Le flambeau change de main. Après deux années passées à tenter de dénouer la crise entre la République démocratique du Congo et le Rwanda, João Lourenço, président angolais et actuel chef de la Conférence de l’Union africaine, a officiellement exprimé sa volonté de se retirer du rôle de médiateur. Lors d’une réunion en visioconférence tenue le 5 avril, il a proposé un nom pour lui succéder : Faure Gnassingbé, président du Togo.
La proposition, saluée par les membres du bureau de la Conférence, n’est pas encore actée. Elle devra passer par la procédure dite de « silence » pour obtenir une validation formelle de l’Assemblée des chefs d’État et de gouvernement de l’UA. En coulisses, les premières consultations avec l’intéressé ont été jugées encourageantes.
En soulignant la nécessité d’assurer la continuité du dialogue, João Lourenço a voulu éviter un vide dans la médiation. Mais le passage de témoin intervient dans un contexte de dispersion diplomatique qui questionne l’efficacité des multiples initiatives régionales et internationales.
La multiplication des pistes de médiation en Afrique centrale ressemble de plus en plus à une course parallèle. Le sommet conjoint de la SADC et de la Communauté d’Afrique de l’Est, tenu fin mars, a donné lieu à des avancées notables selon l’UA. Cinq co-facilitateurs africains ont été désignés, et leur première réunion s’est tenue le 1er avril, pour tenter d’harmoniser les démarches issues des processus de Luanda et de Nairobi.

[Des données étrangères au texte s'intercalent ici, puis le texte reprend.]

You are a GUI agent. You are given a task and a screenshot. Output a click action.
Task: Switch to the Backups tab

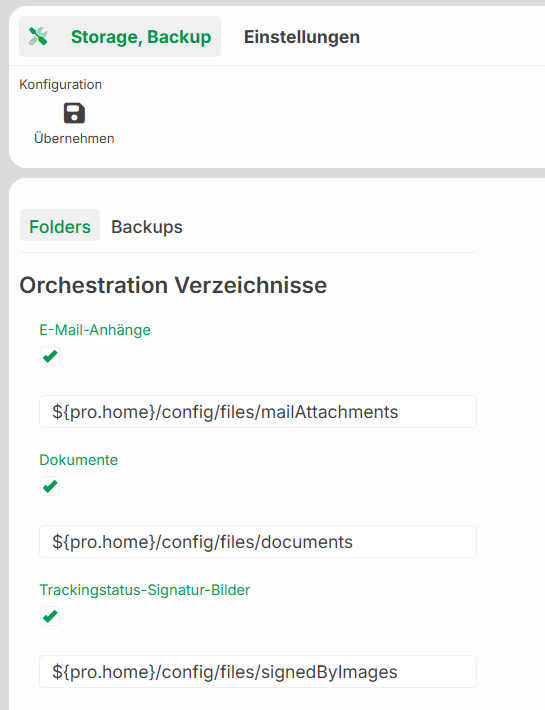[x=147, y=226]
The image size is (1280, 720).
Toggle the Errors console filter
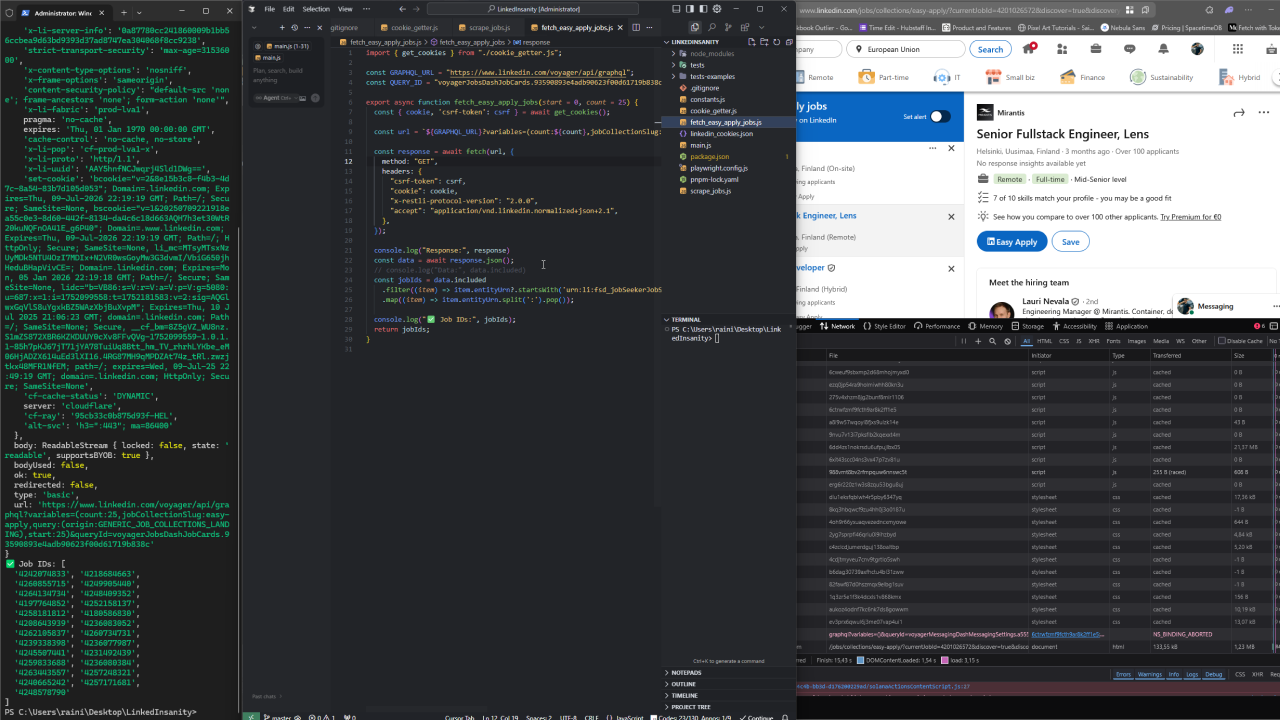(x=1123, y=674)
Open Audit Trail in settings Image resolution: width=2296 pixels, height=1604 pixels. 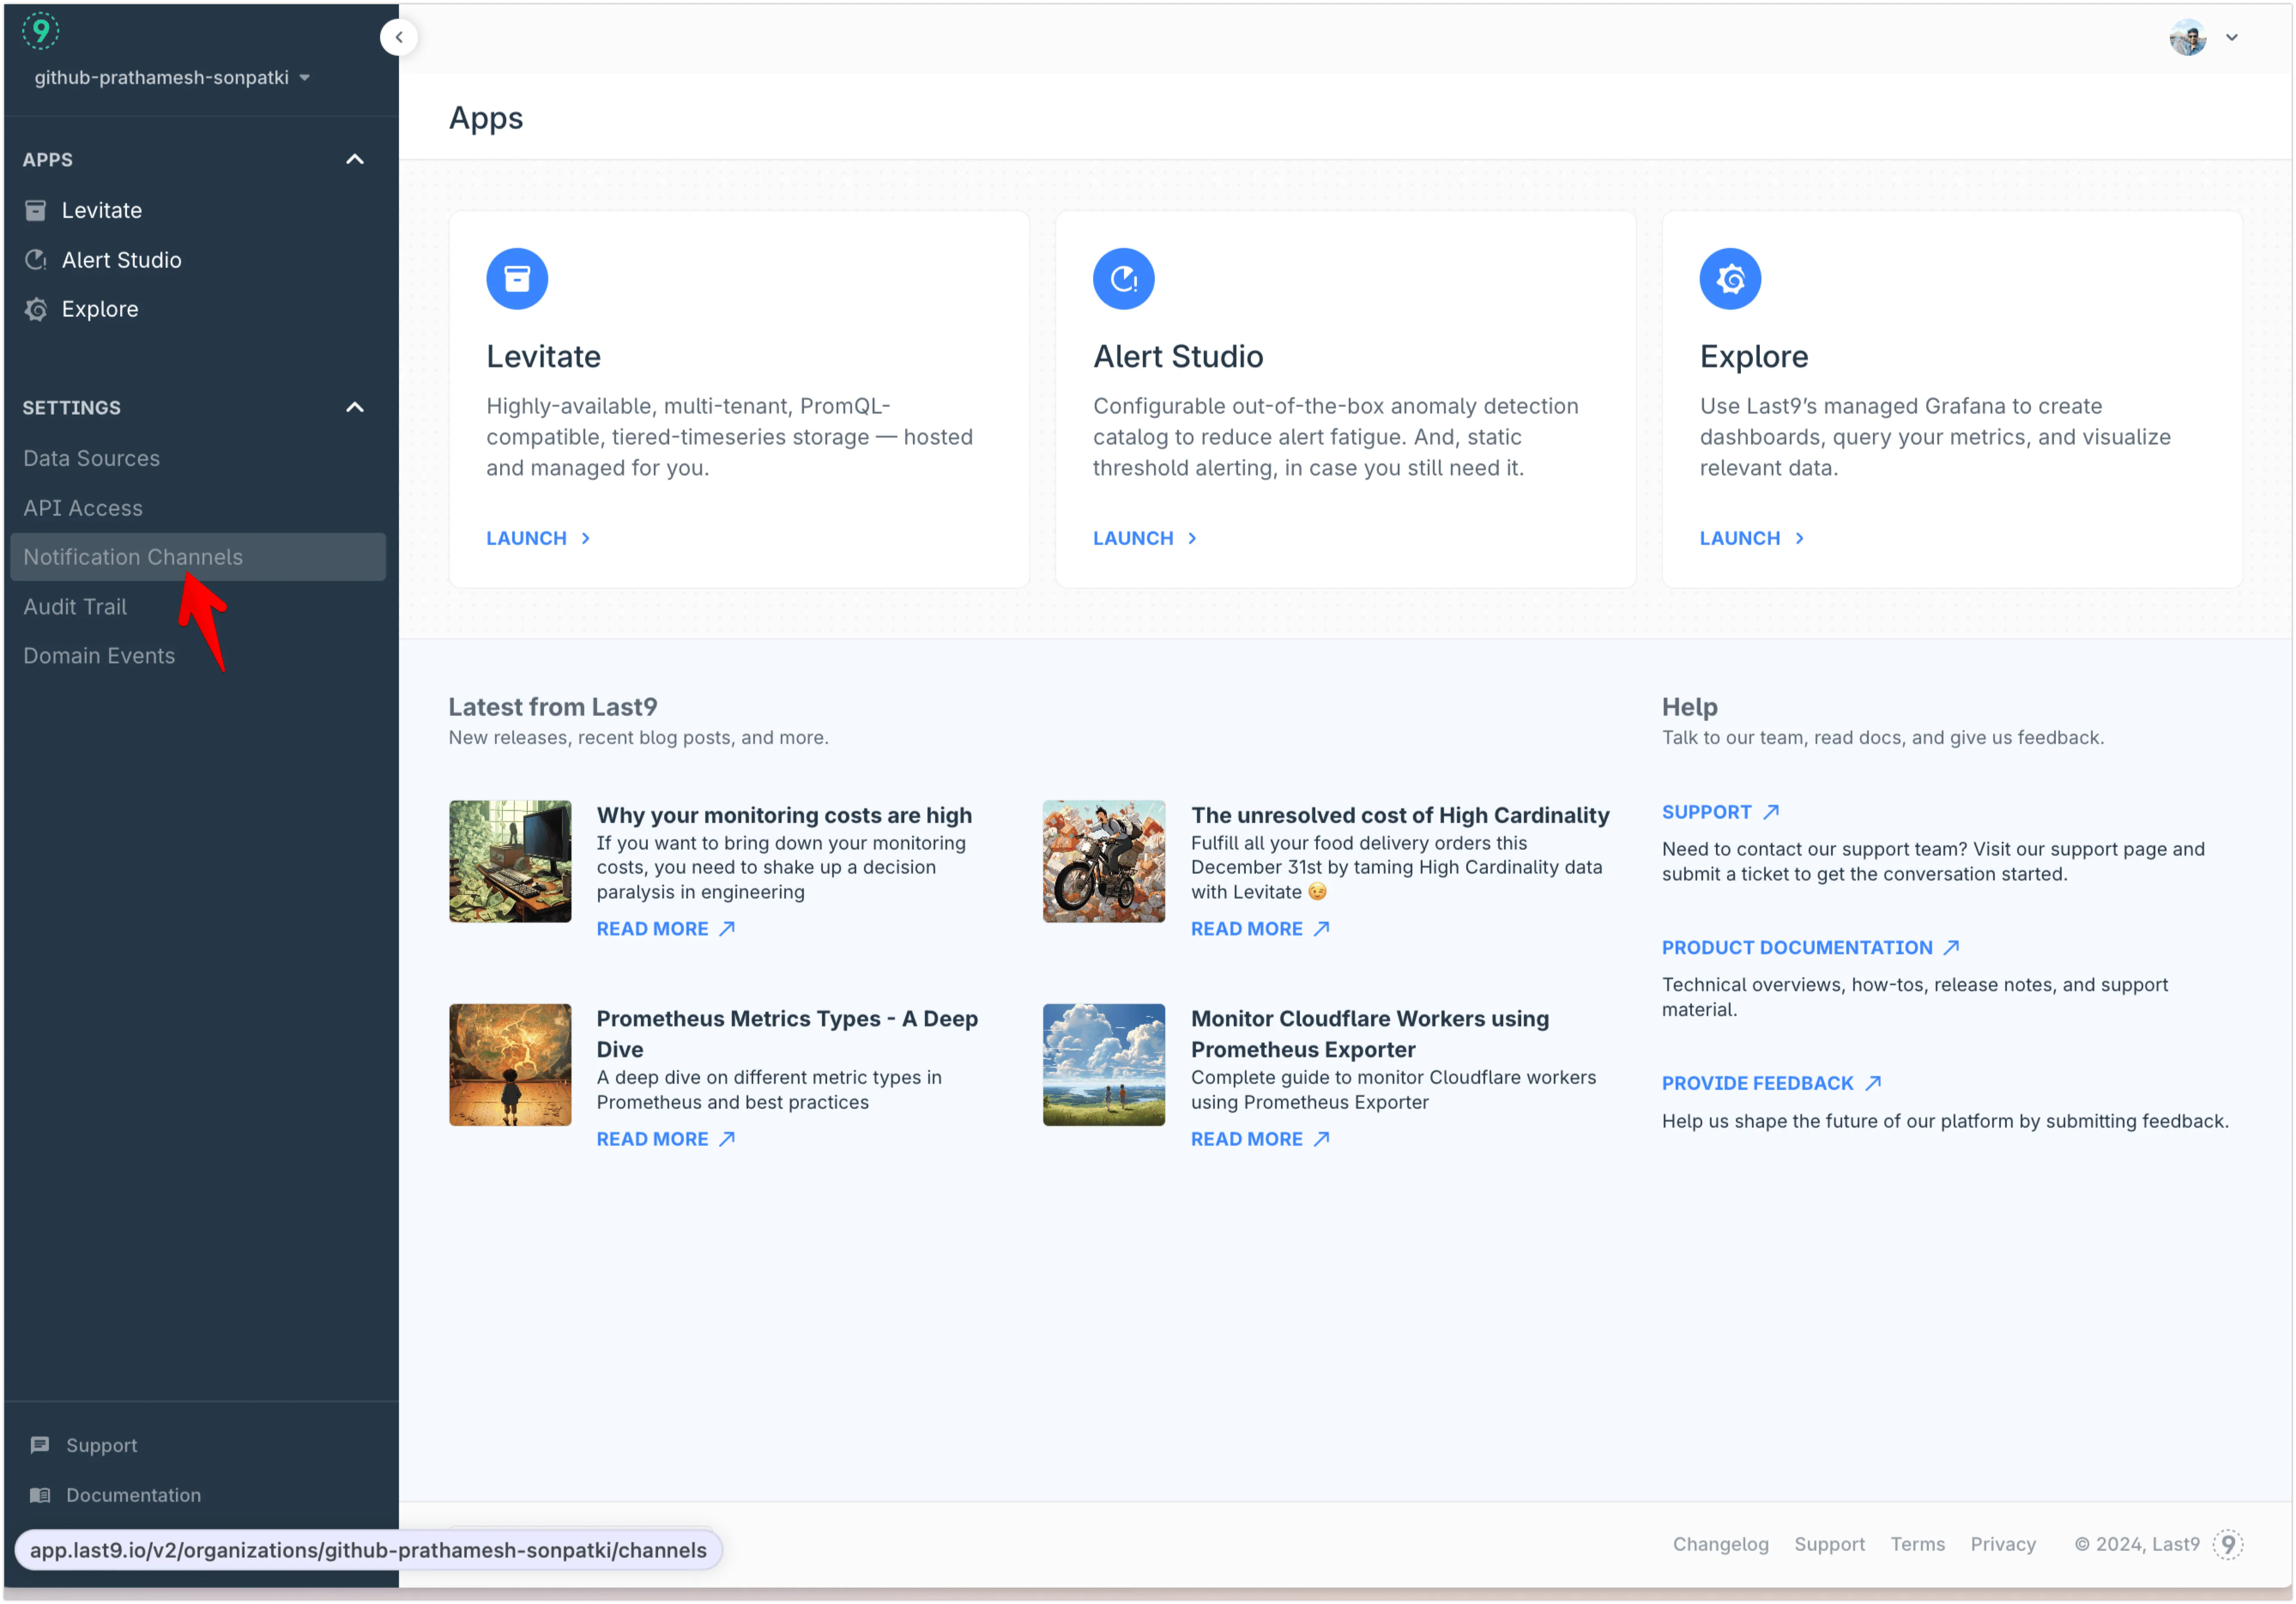tap(75, 606)
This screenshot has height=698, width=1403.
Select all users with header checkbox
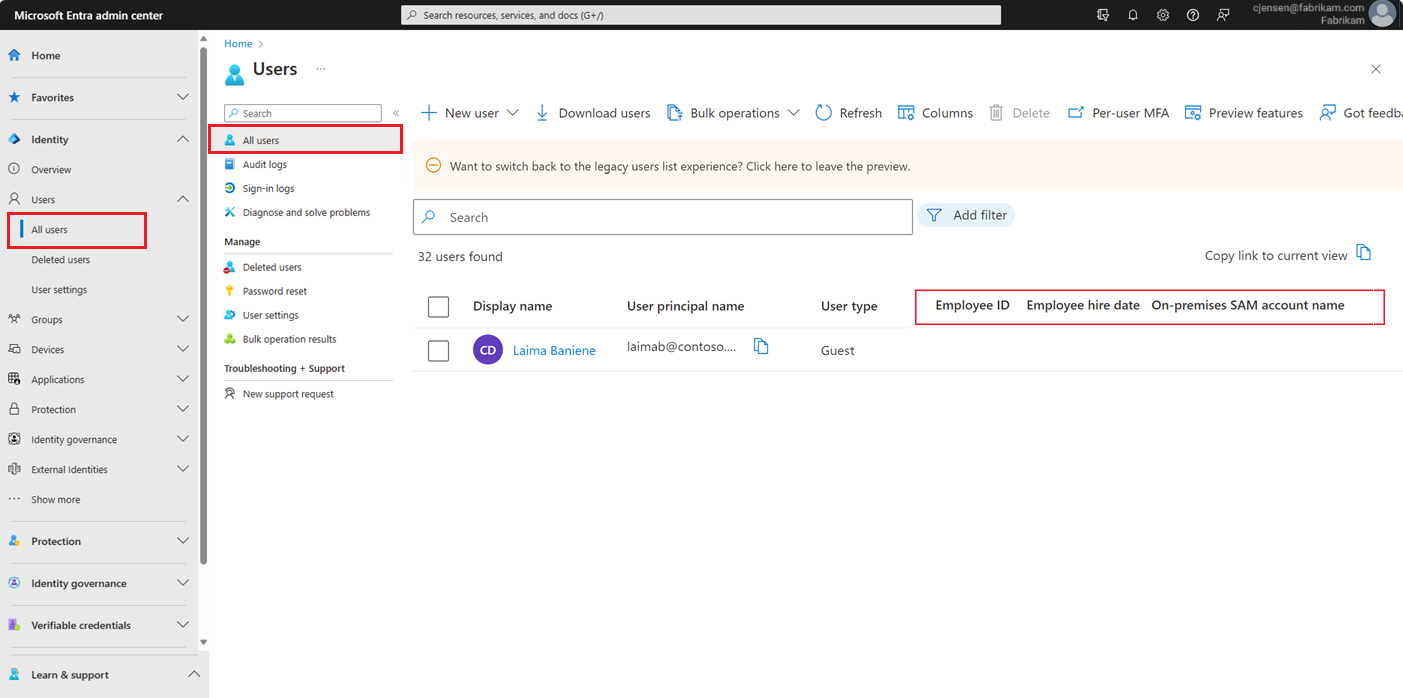[x=438, y=306]
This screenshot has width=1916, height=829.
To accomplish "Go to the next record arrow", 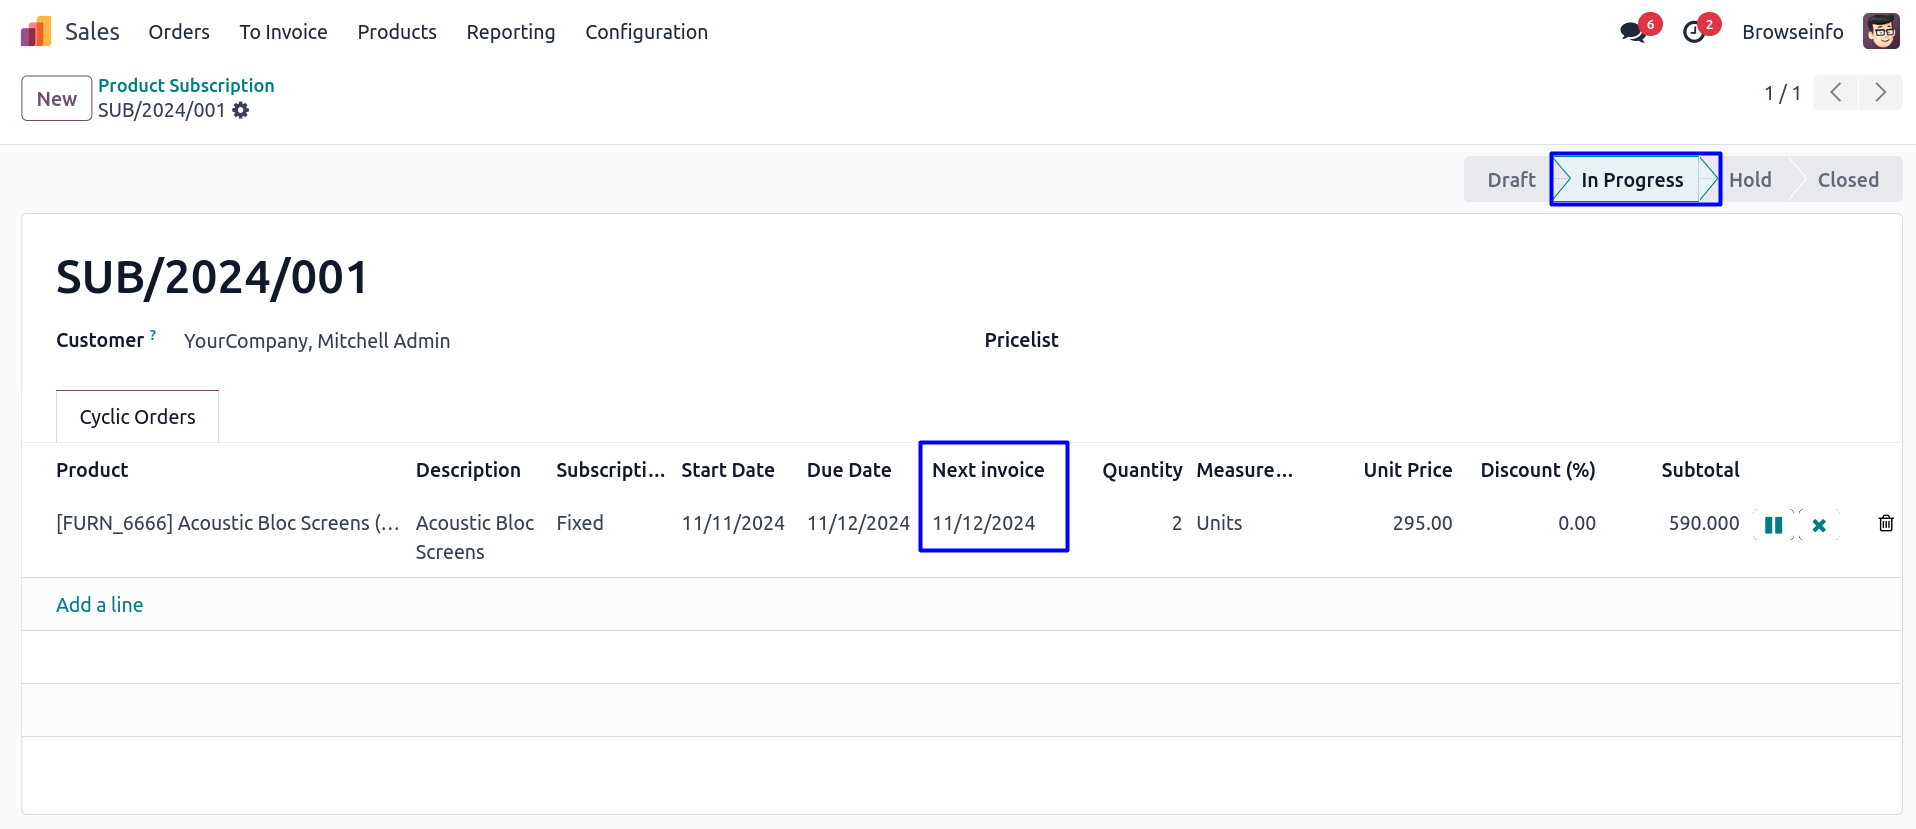I will tap(1880, 93).
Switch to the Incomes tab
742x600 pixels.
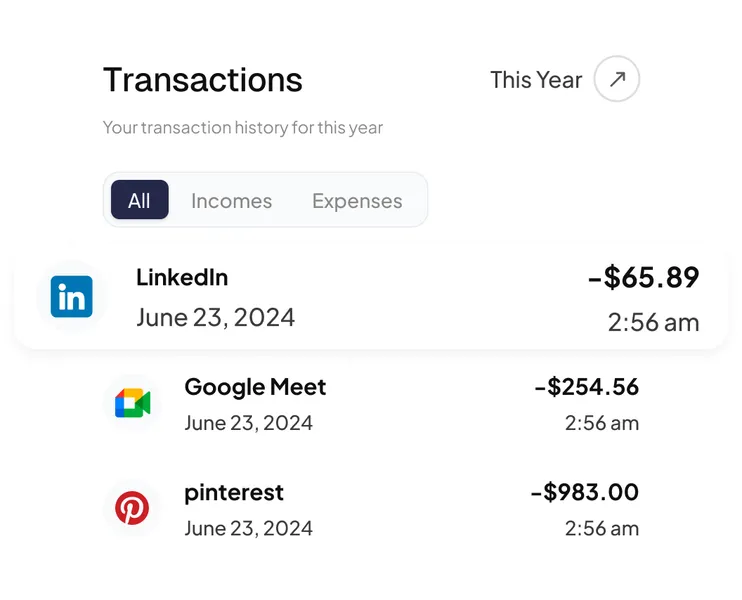tap(231, 200)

Mais dans le même temps, le Qatar conduit discrètement sa propre initiative à Doha. Une diplomatie feutrée qui, ajoutée aux multiples mécanismes africains, alimente une inquiétude : la fragmentation des efforts pourrait finir par neutraliser toute efficacité. Chacun avance à son rythme, avec ses propres intérêts, au risque de brouiller la lisibilité d’un processus censé restaurer la paix dans l’Est congolais.
Dans ce contexte, Faure Gnassingbé arrive avec une double responsabilité. Celle de représenter l’Union africaine dans une médiation qui piétine, mais aussi celle d’incarner une forme de neutralité face aux tensions régionales. Une posture délicate, dans un dossier où les lignes bougent plus vite que les accords.